START Extracted data
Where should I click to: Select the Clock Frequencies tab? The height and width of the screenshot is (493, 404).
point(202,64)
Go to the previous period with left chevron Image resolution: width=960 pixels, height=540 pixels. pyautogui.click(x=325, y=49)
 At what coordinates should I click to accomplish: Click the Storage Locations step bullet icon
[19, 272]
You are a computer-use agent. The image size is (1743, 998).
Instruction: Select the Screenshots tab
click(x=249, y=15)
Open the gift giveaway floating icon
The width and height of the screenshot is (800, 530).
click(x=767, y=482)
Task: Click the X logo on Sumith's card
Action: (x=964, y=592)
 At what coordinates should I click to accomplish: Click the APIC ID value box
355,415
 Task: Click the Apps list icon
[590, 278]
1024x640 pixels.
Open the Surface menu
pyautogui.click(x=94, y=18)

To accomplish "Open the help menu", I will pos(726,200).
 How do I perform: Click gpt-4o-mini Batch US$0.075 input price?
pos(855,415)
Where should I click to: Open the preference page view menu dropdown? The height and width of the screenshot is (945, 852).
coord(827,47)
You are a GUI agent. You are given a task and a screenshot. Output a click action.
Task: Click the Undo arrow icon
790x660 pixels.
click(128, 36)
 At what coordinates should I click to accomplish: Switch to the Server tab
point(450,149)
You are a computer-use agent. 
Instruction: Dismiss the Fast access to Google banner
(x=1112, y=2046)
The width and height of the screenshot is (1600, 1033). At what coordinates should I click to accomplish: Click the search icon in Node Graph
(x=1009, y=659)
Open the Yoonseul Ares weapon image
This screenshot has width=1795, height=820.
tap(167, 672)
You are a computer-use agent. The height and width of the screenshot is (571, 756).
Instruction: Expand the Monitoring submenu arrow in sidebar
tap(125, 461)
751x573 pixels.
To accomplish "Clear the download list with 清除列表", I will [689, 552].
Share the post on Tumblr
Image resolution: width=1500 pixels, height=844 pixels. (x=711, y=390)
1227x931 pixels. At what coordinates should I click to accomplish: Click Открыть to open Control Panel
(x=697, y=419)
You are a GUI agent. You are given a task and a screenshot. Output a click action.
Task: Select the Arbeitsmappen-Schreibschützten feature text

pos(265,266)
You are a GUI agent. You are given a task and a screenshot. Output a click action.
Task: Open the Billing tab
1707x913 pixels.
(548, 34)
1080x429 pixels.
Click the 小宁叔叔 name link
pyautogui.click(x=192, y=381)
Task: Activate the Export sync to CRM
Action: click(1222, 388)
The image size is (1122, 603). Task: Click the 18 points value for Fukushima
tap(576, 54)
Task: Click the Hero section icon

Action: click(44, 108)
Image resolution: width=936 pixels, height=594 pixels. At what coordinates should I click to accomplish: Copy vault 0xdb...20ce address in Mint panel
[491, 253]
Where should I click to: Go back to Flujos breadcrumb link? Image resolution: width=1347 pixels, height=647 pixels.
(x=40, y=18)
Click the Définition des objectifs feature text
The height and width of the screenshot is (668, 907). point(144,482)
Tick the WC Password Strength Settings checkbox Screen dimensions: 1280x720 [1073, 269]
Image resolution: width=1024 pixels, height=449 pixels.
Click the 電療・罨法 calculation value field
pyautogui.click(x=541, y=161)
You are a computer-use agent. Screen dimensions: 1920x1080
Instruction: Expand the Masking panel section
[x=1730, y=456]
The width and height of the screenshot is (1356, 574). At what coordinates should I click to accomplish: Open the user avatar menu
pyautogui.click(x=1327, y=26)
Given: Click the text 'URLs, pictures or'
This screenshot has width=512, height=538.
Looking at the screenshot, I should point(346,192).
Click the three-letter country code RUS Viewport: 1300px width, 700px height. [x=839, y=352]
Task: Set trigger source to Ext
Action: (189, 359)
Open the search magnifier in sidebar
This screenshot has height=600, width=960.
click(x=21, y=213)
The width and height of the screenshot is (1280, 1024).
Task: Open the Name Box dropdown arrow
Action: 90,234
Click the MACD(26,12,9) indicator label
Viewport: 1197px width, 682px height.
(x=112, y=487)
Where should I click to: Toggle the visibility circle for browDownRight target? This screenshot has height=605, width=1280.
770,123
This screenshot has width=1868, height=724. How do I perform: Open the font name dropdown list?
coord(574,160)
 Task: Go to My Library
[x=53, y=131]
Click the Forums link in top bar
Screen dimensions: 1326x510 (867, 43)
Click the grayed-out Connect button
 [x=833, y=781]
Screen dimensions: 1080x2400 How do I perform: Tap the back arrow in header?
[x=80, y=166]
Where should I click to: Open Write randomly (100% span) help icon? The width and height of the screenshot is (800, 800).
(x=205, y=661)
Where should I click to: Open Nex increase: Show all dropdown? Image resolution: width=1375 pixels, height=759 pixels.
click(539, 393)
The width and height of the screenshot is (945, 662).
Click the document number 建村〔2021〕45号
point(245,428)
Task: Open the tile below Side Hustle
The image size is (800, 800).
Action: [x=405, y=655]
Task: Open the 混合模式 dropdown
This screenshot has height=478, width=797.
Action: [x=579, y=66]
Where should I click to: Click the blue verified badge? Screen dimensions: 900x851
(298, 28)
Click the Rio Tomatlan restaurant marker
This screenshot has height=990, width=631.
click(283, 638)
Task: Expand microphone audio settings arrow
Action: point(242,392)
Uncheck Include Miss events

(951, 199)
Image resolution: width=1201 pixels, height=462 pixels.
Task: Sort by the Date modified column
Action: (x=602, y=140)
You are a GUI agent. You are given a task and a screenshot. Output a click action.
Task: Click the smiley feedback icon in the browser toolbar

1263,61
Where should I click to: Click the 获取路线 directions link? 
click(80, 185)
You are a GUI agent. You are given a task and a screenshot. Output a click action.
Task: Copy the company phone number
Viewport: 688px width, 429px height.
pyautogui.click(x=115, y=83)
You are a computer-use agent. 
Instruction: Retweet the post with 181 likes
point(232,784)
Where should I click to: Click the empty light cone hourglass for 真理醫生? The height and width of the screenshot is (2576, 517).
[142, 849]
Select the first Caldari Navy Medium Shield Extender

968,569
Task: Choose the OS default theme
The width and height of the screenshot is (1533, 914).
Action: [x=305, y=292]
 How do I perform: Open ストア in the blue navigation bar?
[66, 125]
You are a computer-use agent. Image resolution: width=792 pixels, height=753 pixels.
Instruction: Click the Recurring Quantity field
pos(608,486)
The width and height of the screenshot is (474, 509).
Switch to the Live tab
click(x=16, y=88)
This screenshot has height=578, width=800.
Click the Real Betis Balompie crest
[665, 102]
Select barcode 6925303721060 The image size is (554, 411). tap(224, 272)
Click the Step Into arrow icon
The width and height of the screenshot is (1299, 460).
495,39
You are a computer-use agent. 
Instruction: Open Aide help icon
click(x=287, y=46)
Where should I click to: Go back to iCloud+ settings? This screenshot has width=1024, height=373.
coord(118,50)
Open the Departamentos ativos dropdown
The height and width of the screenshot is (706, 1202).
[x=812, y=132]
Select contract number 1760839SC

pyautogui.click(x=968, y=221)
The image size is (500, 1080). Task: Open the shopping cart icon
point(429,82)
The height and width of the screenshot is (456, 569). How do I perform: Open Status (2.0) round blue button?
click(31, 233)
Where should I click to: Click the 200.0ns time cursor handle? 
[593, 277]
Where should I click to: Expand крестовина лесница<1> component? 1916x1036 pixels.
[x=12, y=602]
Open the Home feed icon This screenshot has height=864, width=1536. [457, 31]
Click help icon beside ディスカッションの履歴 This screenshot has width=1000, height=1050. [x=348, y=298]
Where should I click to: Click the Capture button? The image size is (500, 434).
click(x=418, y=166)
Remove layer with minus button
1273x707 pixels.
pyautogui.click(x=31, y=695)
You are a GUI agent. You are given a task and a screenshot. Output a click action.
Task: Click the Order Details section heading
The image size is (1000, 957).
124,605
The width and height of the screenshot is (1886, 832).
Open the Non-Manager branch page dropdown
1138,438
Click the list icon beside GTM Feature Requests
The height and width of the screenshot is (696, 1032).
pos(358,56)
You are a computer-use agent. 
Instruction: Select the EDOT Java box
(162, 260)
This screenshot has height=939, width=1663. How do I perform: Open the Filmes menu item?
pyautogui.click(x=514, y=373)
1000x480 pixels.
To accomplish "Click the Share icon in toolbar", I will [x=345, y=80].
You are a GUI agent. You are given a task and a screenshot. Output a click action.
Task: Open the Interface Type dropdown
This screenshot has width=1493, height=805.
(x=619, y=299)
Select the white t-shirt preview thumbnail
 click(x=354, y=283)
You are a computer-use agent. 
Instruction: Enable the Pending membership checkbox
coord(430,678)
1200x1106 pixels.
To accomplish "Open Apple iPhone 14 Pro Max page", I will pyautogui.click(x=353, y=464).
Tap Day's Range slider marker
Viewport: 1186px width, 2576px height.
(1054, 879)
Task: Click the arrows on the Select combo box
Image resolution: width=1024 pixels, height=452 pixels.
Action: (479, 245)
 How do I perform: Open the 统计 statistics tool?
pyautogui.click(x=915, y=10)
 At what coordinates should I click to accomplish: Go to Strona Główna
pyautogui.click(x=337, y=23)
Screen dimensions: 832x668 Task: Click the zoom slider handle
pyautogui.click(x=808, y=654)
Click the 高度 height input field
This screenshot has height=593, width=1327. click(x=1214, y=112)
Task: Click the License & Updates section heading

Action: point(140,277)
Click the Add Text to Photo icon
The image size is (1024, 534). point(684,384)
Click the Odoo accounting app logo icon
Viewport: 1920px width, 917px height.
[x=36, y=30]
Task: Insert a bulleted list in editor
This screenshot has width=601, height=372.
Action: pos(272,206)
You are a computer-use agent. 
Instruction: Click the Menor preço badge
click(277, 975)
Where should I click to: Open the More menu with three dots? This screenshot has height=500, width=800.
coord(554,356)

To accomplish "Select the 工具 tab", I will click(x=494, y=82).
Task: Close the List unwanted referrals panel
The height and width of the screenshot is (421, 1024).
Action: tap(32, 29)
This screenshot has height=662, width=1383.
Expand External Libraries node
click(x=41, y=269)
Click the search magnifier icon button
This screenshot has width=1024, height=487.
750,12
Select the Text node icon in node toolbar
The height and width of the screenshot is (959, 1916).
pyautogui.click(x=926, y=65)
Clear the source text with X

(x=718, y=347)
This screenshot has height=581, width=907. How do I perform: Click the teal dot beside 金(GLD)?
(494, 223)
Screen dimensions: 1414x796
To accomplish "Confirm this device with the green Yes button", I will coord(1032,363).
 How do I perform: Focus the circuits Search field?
END Extracted data
Your task:
Would you please repeat exactly the lines above, starting at the line with "The image size is (1122, 603)." and stopping at the line with "Given: Click the text 'URLs, pictures or'", both included?

Output of the task:
The image size is (1122, 603). Task: Click the 18 points value for Fukushima
tap(576, 54)
Task: Click the Hero section icon

Action: click(44, 108)
Image resolution: width=936 pixels, height=594 pixels. At what coordinates should I click to accomplish: Copy vault 0xdb...20ce address in Mint panel
[491, 253]
Where should I click to: Go back to Flujos breadcrumb link? Image resolution: width=1347 pixels, height=647 pixels.
(x=40, y=18)
Click the Définition des objectifs feature text
The height and width of the screenshot is (668, 907). point(144,482)
Tick the WC Password Strength Settings checkbox Screen dimensions: 1280x720 [1073, 269]
Image resolution: width=1024 pixels, height=449 pixels.
Click the 電療・罨法 calculation value field
pyautogui.click(x=541, y=161)
You are a computer-use agent. Screen dimensions: 1920x1080
Instruction: Expand the Masking panel section
[x=1730, y=456]
The width and height of the screenshot is (1356, 574). At what coordinates should I click to accomplish: Open the user avatar menu
pyautogui.click(x=1327, y=26)
Given: Click the text 'URLs, pictures or'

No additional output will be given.